Она поднялась с кресла и с высокомерным видом произнесла:
— Хотя моя мать действительно была проституткой, сэр, ни она, ни я не привыкли к подобному обращению. Я приехала по одной-единственной причине — из желания увидеть человека, который является моим отцом. И чтобы исполнить волю умирающей матери — найти его. Я сделала и то и другое. А теперь я более вас не обременю. Ваша светлость, Джереми, благодарю вас за гостеприимство. Я уеду тотчас, как только моя служанка упакует вещи.

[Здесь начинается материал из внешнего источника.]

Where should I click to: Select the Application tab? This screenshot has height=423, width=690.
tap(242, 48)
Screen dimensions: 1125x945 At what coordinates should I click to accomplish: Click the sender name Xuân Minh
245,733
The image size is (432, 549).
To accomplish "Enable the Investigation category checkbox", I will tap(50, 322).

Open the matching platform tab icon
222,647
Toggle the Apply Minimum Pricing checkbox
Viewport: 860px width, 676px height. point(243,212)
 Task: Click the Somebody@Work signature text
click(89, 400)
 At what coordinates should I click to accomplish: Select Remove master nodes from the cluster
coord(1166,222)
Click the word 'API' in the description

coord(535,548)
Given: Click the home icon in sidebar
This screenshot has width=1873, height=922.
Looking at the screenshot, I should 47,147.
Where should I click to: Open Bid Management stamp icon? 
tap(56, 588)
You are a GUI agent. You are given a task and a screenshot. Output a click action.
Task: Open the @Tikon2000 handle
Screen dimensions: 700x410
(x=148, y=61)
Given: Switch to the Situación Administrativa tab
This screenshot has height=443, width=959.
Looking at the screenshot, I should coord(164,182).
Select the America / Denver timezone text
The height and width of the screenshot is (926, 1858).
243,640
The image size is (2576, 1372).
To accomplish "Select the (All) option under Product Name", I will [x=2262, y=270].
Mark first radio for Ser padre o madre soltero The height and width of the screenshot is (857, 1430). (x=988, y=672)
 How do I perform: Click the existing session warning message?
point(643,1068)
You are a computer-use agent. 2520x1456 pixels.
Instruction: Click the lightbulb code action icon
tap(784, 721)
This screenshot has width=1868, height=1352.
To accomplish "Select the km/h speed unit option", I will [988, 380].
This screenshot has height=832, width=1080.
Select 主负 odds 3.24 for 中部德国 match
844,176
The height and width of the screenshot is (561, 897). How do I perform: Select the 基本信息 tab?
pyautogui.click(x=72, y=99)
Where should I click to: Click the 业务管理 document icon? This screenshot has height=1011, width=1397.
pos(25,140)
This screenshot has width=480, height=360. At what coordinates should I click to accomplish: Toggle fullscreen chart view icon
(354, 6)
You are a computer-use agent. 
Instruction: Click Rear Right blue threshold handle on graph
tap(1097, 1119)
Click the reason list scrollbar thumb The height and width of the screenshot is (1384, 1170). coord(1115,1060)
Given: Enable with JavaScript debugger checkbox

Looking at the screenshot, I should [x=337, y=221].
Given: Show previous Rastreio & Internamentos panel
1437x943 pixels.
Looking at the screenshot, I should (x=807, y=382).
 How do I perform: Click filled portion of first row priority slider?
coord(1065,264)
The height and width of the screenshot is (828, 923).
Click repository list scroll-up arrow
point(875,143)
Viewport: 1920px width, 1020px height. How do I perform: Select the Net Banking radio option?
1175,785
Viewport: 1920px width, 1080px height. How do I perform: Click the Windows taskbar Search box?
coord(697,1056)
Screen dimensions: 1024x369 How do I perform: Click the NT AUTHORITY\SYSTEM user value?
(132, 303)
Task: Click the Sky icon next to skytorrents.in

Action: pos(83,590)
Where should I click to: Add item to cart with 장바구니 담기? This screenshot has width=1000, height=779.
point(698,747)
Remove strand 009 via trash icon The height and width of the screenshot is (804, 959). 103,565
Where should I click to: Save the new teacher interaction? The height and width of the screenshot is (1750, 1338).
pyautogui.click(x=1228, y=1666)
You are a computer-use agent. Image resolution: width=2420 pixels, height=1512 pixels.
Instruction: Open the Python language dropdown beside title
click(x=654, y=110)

И она решительно шагнула к двери.
Сквозь ропот голосов Эйприл услышала только одно замечание:
— Удостоверьтесь, что она упаковала исключительно ваши вещи.
Несмотря на охватившее ее отвращение, Эйприл не могла оставить дом побежденной. Она повернулась к этому наглому, считавшему себя всемогущим лорду и сказала:
— Ваша светлость, мне от вас ничего не нужно. Можете подавиться своим проклятым богатством!
И вылетела из комнаты.
Через пять минут Эйприл уже рыдала в подушку.
— Дженни, я полная дура! Окаянная, безмозглая тупица!
Дженни села около лее на кровать.
— Хватит ругать себя. Ты правильно поступила. Предоставляю себе их лица!
Эйприл отбросила подушку.
— Теперь действительно придется уехать. Они не позволят нам остаться.
Дженни посмотрела на нее с сочувствием:
— Ты же знаешь, что меня это не огорчает. Я рада убраться отсюда восвояси. Ну не повезло, однако, это не конец.